Opinion: The fault of ending the mask mandate

Olivia+Davenport

Olivia Davenport

Olivia Davenport, Staff Writer

There are many contrasting opinions after Texas Governor Greg Abbott recently lifted the statewide mask mandate. While it would be fantastic for everything to go back to the way it was prior to COVID-19, it is not practical just yet. The end of the mask mandate was reckless and was put into action prematurely.

According to the CDC, there have been 504,803 COVID-19 related deaths as of March 10. While the flu has taken more lives than coronavirus, it has been around much longer than COVID. Many also tend to argue that lots of people have pre-existing conditions that are the ‘real cause’ of death, but the contraction of coronavirus worsens the situation, possibly taking years of a life to be lived with a preexisting condition.

The rollout of COVID-19 vaccines has been a huge success in our country, with Pfizer-BioNTech at a 95 percent success rate, Moderna at a 94 percent success rate and Jansen at a 66 percent success rate, according to TIME. A success rate, as defined by Medical News Today, is the percent of reduction in new cases of the virus in a vaccine group compared to a placebo group.
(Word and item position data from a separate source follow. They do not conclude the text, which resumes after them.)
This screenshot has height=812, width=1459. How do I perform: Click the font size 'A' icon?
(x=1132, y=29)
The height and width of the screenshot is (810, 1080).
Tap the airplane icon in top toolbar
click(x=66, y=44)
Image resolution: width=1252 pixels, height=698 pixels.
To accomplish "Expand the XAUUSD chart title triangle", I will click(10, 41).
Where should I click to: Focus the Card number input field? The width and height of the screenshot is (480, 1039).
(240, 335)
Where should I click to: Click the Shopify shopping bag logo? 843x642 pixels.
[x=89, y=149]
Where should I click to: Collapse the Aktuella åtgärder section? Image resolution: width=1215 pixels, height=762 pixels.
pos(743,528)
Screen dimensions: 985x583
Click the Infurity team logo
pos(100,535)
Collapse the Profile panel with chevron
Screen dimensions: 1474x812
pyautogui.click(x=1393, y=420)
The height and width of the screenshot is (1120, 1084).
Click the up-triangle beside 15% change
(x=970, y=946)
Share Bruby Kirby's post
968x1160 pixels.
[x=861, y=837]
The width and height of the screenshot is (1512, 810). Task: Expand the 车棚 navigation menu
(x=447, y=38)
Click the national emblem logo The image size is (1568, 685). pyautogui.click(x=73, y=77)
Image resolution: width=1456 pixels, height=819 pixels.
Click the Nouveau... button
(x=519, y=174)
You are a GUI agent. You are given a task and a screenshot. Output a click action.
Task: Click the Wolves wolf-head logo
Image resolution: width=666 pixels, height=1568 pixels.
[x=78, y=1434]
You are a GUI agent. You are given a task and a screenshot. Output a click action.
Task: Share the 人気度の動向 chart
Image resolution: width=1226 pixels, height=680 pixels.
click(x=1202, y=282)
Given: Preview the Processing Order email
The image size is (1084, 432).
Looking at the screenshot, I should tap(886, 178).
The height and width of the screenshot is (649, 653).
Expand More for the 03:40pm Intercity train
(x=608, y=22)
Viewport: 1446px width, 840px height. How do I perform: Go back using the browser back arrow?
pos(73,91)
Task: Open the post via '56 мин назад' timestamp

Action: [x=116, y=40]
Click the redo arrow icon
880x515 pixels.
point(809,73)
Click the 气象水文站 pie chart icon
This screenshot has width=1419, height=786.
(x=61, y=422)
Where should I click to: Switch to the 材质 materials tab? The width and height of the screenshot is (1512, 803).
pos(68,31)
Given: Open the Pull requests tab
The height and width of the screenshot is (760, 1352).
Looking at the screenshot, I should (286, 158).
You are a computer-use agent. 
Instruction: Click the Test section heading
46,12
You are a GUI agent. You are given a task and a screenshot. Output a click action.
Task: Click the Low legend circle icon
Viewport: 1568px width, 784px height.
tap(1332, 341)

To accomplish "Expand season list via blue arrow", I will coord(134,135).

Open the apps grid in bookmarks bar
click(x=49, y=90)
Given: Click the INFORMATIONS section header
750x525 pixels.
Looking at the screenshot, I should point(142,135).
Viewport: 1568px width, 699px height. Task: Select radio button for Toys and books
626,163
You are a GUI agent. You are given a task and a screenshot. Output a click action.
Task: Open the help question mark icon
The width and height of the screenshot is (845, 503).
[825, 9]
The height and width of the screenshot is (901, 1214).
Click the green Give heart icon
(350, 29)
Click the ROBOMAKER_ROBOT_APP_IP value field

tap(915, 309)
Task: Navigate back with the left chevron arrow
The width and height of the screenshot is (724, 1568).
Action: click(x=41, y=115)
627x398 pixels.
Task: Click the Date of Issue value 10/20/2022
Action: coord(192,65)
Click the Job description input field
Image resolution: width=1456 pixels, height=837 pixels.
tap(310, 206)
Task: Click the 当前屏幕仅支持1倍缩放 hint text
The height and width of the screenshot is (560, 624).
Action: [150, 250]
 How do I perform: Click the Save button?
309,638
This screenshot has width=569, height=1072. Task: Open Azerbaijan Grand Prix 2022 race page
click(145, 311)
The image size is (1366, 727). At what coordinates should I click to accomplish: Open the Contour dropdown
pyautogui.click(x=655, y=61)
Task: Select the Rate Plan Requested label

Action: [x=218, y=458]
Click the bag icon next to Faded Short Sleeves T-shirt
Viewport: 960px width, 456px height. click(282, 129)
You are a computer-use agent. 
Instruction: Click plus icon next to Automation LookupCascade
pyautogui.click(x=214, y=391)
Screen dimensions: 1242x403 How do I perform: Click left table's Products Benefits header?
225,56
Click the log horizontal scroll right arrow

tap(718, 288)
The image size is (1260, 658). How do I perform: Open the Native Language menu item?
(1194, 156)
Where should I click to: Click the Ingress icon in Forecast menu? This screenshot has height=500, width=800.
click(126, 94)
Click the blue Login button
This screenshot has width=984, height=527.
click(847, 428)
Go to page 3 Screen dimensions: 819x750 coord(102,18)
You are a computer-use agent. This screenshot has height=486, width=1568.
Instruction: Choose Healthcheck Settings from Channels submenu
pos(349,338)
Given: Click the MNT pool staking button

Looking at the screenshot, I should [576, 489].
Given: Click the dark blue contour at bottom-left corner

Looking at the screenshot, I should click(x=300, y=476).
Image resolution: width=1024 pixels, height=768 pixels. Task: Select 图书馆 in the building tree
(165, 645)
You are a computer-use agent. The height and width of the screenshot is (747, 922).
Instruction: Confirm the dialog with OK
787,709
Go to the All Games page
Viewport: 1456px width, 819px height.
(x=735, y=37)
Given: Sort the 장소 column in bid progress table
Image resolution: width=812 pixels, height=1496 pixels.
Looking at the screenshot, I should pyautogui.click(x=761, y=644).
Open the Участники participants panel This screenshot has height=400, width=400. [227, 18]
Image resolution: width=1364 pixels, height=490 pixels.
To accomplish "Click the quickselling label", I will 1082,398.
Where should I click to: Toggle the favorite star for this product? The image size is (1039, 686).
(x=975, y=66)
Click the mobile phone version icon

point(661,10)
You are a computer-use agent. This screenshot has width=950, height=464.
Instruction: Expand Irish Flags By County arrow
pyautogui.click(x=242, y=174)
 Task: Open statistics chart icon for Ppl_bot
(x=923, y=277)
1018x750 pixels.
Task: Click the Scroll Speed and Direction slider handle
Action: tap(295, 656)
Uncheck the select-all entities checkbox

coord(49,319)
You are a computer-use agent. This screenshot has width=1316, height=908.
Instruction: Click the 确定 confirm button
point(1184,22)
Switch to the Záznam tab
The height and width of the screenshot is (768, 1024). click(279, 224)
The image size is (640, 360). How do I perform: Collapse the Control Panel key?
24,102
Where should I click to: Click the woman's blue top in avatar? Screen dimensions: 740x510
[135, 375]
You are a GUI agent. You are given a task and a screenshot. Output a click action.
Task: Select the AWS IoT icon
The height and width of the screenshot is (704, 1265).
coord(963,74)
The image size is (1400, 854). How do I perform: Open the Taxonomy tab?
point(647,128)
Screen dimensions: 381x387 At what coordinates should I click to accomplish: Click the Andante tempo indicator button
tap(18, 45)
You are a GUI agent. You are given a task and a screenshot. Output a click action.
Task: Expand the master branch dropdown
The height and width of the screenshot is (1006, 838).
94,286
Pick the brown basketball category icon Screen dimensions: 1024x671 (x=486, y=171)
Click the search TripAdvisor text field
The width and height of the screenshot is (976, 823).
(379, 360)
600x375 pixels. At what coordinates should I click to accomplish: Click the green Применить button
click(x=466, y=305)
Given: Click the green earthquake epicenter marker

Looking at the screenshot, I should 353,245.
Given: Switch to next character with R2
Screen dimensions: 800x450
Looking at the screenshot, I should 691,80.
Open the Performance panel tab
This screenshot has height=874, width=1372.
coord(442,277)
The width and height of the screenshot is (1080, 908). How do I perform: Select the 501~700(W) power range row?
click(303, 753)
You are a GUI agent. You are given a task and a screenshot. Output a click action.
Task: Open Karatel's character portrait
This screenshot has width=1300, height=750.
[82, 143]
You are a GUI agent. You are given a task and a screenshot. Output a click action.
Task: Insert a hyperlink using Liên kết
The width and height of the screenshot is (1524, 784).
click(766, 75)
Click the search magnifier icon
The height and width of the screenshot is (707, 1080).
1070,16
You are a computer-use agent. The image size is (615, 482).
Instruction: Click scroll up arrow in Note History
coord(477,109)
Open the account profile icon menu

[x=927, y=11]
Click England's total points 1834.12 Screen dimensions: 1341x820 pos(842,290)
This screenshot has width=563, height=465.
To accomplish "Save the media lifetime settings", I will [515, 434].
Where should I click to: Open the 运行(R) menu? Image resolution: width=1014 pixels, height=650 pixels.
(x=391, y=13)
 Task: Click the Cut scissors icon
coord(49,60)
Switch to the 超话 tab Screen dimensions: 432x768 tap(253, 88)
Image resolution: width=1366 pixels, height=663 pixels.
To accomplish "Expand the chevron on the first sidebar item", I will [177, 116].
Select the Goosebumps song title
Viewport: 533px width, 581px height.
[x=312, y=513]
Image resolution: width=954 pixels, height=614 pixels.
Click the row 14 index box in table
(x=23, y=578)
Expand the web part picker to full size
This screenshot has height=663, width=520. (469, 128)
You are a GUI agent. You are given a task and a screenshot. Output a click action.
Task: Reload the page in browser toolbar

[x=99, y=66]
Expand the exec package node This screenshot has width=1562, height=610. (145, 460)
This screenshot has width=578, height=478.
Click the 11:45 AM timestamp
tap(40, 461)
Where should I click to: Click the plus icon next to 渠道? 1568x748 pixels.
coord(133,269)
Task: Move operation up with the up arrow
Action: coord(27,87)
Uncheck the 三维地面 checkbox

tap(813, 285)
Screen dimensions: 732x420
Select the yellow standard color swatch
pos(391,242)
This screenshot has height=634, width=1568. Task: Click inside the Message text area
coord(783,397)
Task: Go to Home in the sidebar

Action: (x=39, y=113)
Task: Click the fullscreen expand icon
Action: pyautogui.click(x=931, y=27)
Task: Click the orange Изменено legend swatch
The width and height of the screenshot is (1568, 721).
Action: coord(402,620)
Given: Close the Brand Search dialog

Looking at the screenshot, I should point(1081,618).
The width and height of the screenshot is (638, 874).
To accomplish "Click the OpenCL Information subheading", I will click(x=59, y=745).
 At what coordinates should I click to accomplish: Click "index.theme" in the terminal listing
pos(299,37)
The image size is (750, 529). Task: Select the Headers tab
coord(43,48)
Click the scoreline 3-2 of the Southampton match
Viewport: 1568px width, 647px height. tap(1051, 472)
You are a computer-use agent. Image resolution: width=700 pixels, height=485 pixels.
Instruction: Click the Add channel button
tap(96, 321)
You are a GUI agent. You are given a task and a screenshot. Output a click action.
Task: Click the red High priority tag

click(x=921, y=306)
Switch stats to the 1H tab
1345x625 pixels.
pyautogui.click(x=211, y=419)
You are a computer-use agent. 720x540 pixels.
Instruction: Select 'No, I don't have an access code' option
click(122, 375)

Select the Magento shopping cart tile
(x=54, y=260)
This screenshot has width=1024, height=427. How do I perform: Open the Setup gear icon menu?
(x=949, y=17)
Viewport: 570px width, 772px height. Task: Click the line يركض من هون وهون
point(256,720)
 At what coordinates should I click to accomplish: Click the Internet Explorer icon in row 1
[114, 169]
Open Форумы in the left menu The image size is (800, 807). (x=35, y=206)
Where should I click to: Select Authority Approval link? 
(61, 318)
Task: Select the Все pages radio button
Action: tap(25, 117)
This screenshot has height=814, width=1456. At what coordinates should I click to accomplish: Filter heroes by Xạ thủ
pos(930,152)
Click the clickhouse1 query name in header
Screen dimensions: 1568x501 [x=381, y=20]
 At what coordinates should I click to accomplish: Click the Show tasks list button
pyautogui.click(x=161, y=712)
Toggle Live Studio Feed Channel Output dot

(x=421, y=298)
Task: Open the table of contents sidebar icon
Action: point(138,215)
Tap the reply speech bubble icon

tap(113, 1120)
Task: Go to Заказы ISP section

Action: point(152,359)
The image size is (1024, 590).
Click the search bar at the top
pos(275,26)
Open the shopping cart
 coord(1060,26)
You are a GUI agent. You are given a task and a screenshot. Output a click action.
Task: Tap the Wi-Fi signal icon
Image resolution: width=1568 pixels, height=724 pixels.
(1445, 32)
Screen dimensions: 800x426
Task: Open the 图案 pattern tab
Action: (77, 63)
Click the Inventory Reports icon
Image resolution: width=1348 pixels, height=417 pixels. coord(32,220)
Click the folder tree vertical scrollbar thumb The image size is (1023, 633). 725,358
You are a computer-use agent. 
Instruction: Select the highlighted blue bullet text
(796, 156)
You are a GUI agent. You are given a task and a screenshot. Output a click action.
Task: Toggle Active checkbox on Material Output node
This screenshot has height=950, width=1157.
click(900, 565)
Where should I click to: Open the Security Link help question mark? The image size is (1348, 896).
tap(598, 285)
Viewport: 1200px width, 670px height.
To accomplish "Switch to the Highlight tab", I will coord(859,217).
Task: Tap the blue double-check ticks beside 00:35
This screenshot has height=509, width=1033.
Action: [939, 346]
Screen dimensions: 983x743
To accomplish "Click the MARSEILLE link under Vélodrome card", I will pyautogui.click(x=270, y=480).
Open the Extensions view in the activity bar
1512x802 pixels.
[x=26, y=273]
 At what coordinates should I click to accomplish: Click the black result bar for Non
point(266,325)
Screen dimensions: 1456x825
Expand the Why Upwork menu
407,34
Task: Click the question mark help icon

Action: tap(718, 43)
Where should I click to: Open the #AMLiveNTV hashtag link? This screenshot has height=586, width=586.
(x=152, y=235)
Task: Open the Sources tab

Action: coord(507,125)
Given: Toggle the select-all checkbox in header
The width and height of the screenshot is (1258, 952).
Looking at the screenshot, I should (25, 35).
While I fully support mass vaccination in the country, masks still must be worn. According to the New York Times, only 8.3 percent of Texans have received any form of vaccine, as of March 9. A greater amount of the population needs to receive the vaccine, so we can further prevent the spread of coronavirus. 

Herd immunity, as defined by the Association for Professionals in Infection Control and Epidemiology (APIC), occurs when a high percentage of the community is immune to a disease, making the spread of this disease from person to person unlikely. To reach herd immunity, a certain  percentage of the population must be vaccinated. For example, the  percentage of the population vaccinated to reach herd immunity against measles is 95 percent and for polio it is 80 percent. While there is not a definite amount, we can assume it is a high number, much higher than the current quantity.

Of course, those who want to continue to wear masks can still do so, it is not nearly as effective as if every party present in an area wears a mask. For example, if two people are standing three feet apart and both sneeze, the other person’s germs will get on each of them. If one person wears a mask and the other doesn’t, the person without the mask will be almost 100 percent safe from the other person’s sneeze, as it will be contained with the mask. The one wearing the mask, however, will still get the other person’s germs on them, almost fully. If both parties wear a mask, both sneezes will be contained, keeping each other safe.

Please remember that businesses can still refuse service if you refuse to wear a mask. Respect the wishes of the employees and managers of businesses. Make the conscious decision to keep others safe.